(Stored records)

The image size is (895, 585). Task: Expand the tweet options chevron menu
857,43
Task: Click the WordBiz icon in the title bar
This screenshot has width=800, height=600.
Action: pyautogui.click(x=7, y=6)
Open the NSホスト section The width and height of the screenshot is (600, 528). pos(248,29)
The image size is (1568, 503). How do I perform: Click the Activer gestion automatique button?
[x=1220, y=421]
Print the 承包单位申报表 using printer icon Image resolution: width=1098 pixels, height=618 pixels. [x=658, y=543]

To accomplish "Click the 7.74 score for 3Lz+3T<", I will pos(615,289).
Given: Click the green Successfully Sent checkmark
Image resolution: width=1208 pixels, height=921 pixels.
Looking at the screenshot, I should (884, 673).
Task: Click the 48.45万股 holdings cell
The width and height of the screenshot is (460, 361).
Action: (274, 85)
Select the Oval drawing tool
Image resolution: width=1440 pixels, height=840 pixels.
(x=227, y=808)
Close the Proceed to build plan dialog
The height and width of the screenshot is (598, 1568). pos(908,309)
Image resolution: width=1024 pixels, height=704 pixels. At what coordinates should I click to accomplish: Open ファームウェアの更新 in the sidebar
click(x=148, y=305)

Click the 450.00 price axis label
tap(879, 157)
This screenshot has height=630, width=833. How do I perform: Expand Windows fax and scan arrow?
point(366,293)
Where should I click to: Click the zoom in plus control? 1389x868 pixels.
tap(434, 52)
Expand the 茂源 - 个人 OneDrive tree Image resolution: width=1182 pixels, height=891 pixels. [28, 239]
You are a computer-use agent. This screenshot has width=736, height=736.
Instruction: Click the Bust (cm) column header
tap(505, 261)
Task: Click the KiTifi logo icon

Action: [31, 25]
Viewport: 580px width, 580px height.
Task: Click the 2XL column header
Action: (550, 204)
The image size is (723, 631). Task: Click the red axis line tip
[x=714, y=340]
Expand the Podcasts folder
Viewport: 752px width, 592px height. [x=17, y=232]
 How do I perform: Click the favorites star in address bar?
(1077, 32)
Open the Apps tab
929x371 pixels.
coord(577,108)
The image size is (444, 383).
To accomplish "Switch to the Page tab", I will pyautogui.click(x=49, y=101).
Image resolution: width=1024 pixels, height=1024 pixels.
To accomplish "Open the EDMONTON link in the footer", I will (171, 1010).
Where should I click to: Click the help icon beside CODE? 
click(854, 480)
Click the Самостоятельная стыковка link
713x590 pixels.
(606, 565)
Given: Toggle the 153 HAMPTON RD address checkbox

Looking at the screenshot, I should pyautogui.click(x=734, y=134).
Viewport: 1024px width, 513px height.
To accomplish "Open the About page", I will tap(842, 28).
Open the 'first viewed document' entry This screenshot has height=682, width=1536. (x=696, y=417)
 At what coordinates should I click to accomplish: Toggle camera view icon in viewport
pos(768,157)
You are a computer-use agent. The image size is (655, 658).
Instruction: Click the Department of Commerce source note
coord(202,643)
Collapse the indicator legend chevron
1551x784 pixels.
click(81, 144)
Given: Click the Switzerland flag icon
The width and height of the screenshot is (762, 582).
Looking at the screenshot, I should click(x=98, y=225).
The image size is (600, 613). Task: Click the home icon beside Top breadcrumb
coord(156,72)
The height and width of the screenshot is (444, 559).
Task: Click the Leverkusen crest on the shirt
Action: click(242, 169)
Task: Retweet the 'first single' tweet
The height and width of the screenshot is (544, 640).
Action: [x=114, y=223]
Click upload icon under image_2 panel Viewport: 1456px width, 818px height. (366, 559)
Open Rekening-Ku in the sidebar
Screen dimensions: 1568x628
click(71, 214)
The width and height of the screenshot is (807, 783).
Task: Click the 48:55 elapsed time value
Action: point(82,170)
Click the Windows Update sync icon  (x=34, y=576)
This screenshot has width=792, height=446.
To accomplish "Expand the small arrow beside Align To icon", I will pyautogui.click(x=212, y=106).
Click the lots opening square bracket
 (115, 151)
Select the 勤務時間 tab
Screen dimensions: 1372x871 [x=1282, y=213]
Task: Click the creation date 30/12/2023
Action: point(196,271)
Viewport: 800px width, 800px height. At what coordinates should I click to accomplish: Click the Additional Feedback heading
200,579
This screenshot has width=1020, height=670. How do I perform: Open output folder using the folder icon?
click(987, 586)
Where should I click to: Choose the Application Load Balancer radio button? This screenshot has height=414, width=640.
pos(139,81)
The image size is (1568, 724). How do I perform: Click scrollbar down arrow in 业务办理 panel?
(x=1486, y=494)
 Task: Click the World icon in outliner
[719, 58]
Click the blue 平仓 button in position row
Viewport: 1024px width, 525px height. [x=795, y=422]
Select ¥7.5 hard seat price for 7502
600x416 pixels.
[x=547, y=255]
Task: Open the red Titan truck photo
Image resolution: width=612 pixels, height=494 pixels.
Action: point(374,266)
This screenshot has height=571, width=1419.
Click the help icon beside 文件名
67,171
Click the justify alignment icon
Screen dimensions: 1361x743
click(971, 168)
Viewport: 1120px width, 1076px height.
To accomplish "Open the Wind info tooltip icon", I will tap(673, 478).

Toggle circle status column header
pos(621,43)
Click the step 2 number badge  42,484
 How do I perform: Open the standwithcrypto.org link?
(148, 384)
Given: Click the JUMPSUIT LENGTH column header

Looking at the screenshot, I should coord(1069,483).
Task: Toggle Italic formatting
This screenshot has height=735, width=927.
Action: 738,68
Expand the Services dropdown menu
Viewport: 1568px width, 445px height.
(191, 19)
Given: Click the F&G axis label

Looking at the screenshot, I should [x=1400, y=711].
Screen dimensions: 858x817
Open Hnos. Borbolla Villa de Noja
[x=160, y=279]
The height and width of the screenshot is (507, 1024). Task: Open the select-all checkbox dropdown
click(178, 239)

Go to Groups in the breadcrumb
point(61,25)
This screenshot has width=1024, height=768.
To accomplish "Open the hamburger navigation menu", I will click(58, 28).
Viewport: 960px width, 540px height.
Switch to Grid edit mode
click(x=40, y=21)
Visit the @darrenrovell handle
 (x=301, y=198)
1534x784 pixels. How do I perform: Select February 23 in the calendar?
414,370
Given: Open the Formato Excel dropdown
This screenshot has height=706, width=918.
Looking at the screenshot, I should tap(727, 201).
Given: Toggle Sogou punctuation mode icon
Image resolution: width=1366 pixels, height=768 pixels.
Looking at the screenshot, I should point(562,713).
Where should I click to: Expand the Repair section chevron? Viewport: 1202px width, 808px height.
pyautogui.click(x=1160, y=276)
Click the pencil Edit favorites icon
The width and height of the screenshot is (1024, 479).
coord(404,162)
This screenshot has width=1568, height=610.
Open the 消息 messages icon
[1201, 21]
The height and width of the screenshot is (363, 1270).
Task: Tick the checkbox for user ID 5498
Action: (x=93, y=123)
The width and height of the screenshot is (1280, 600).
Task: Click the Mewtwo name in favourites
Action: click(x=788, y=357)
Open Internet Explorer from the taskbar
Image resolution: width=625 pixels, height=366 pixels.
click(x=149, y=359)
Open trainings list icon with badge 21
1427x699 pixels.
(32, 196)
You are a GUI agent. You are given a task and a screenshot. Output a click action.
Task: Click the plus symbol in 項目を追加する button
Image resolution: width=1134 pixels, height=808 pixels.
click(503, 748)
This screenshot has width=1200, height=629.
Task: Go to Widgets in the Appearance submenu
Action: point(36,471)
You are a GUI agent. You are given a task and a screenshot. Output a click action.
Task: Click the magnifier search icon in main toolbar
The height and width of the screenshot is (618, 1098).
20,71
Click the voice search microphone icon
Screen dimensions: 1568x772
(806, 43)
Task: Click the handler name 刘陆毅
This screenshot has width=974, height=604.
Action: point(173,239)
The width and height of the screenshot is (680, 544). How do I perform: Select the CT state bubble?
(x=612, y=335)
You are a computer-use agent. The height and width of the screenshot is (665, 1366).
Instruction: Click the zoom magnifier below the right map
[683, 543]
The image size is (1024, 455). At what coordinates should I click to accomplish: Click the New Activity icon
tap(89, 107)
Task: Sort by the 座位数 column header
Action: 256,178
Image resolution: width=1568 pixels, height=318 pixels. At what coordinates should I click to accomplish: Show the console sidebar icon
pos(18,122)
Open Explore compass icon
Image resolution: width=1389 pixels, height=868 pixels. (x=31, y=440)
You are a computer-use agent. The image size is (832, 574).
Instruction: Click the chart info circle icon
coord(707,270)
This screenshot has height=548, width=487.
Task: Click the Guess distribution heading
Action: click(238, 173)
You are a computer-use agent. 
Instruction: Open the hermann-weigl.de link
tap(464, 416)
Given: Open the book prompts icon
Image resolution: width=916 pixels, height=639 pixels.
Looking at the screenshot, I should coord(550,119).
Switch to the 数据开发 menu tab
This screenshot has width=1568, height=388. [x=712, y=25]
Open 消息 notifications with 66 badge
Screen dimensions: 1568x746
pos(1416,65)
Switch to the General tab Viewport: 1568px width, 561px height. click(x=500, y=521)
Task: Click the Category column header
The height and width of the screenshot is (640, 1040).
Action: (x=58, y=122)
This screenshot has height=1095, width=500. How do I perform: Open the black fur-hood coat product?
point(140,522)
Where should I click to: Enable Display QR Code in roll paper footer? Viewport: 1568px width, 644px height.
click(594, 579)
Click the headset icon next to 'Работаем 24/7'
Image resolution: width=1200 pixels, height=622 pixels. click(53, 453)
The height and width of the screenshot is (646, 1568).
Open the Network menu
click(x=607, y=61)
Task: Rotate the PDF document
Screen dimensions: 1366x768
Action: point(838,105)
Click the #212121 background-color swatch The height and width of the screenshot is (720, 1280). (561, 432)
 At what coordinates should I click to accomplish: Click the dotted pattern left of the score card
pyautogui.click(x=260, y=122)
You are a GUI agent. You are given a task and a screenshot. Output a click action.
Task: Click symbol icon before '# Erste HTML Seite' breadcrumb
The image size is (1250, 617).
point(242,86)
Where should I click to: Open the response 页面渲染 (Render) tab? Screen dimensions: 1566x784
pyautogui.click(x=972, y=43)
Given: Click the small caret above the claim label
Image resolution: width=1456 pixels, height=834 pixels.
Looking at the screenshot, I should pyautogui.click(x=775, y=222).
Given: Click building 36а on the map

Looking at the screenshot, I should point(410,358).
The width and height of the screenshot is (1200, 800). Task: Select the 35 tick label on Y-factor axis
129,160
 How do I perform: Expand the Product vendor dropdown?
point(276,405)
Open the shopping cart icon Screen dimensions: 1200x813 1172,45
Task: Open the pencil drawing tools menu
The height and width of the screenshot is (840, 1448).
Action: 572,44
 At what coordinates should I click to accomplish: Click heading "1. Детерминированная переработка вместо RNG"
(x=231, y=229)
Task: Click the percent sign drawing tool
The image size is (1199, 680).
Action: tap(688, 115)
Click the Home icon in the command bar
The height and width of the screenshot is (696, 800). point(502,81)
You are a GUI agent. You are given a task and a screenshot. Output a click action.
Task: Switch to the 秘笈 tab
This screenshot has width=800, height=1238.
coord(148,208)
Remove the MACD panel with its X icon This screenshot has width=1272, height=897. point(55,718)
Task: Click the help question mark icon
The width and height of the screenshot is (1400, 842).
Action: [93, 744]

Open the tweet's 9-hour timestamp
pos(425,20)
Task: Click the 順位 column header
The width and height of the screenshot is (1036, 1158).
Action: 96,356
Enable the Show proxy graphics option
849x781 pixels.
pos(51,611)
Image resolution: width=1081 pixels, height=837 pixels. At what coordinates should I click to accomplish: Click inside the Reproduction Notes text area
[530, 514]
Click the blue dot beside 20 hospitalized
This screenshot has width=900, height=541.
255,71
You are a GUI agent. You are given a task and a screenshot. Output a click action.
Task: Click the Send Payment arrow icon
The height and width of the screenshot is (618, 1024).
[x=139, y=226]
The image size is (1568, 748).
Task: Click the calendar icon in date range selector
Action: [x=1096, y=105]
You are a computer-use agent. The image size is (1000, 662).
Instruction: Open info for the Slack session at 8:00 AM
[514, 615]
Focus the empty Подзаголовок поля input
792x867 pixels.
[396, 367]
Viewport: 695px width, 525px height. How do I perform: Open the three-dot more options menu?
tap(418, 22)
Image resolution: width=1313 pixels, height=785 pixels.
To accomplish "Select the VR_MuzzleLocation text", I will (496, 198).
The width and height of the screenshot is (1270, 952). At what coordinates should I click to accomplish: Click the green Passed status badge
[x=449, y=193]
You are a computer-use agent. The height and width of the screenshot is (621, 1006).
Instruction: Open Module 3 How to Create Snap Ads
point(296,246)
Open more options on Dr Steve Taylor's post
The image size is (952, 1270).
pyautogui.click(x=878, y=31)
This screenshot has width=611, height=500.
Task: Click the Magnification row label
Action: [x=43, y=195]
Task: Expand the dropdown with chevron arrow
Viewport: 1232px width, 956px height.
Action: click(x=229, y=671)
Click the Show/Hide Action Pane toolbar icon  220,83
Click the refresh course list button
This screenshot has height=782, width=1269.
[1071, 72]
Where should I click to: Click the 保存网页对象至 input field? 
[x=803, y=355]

Instructions for the task → If a line in the data above holds the string "computer", report that line.

Your solution →
You are a computer-use agent. This screenshot has width=736, height=736.
You are a computer-use agent. The image size is (655, 658).
You are a computer-use agent. The height and width of the screenshot is (665, 1366).
You are a computer-use agent. The image size is (832, 574).
You are a computer-use agent. 
You are a computer-use agent. The image size is (1000, 662).
You are a computer-use agent. The height and width of the screenshot is (621, 1006).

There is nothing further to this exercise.